- **DOCUMENT EXTRACT**

━━━━━━━━━━━━━━━━━━━━━━━━━━━━━━

Digital health has excited health care innovators for many years, but understanding how these tools can fit within existing health care financial structures is critical for success.


Unfortunately, neither the U.S. nor the UK public health systems have created a comprehensive framework to support digital health tools generally. There are a number of reasons for this.

First, public health systems charged with paying for products and services must evaluate their efficacy and costeffectiveness in order to responsibly provide reimbursement. While both the National Health Service (NHS) in the United Kingdom and the Department of Health and Human Services in the United States have made some progress, neither reimbursement system is set up to perform the difficult task of quickly and effectively evaluating the vast range of constantly evolving products and services within the digital health sector.

Second, many digital health tools do not fall within the scope of services traditionally offered by public health systems. Disease monitoring, wellness, and prescription or therapy adherence tools, for example, traditionally have not been reimbursed in the fee-for-service or provider tariff-based models in either country. Accordingly, these products would increase expenditures under government reimbursement programs, at least in the short term.

Third, even if a tool is effective at treating a condition, and is otherwise cost effective compared to alternatives, the tool may increase utilisation and, ultimately, financial cost.

Without a doubt, these are difficult challenges, but an uncertain reimbursement landscape has a number of negative consequences for maximising the potential for digital health solutions.

First, the hype around digital health could result in a digital health "bubble", where value is inflated and not reflected in future revenue streams.

Second, many digital health solutions may not presently be financially viable, leaving only digital giants able to afford the front-end carrying costs, and resulting in fewer suppliers further down the road.

Third, the types of digital health tools adopted by practitioners could be limited. Providers may want to invest only in digital health products that result in cost savings related to the delivery of health care services, and may lack incentives to invest in digital health products that aim to prevent or delay interventions through self-management or early intervention, if this reduces their volume of services.

This is not to say that health care providers are motivated solely by economics, and we roundly reject this sentiment. At the same time, however, it would be foolish not to acknowledge the fact that economic factors must come into play in decision making: providers must be able to financially sustain themselves.

━━━━━━━━━━━━━━━━━━━━━━━━━━━━━━

- **DATA BELOW**
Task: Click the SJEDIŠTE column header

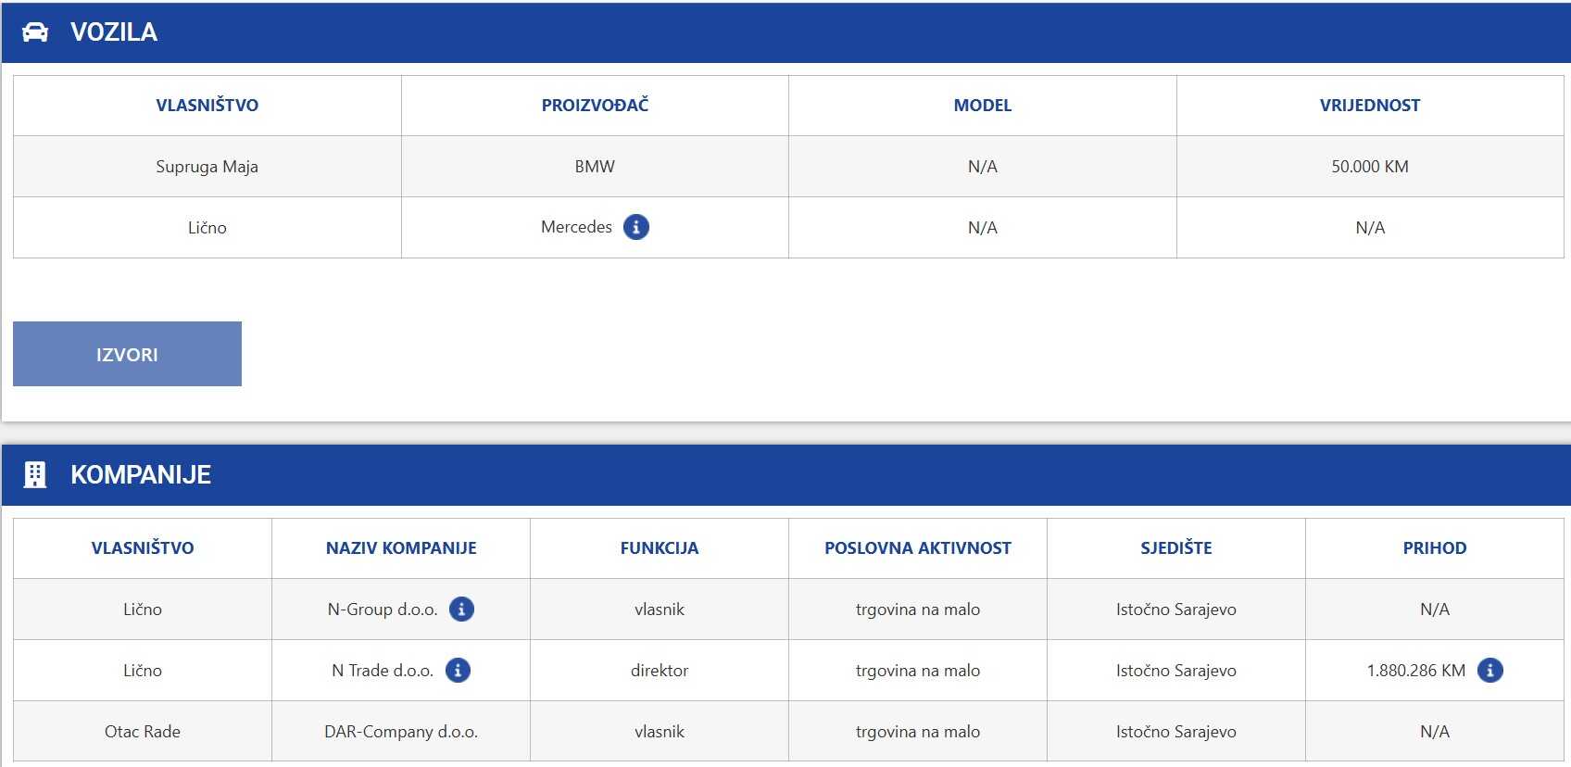Action: (1175, 547)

━━━━━━━━━━━━━━━━━━━━━━━━━━━━━━

- **WHAT YOU NEED TO DO**
Please rewrite the passage on digital health reimbursement from "Third, the types" to "financially sustain themselves.", replacing "digital health products" with "digital health apps".

- **SOLUTION TO THIS EXERCISE**
Third, the types of digital health tools adopted by practitioners could be limited. Providers may want to invest only in digital health apps that result in cost savings related to the delivery of health care services, and may lack incentives to invest in digital health apps that aim to prevent or delay interventions through self-management or early intervention, if this reduces their volume of services.

This is not to say that health care providers are motivated solely by economics, and we roundly reject this sentiment. At the same time, however, it would be foolish not to acknowledge the fact that economic factors must come into play in decision making: providers must be able to financially sustain themselves.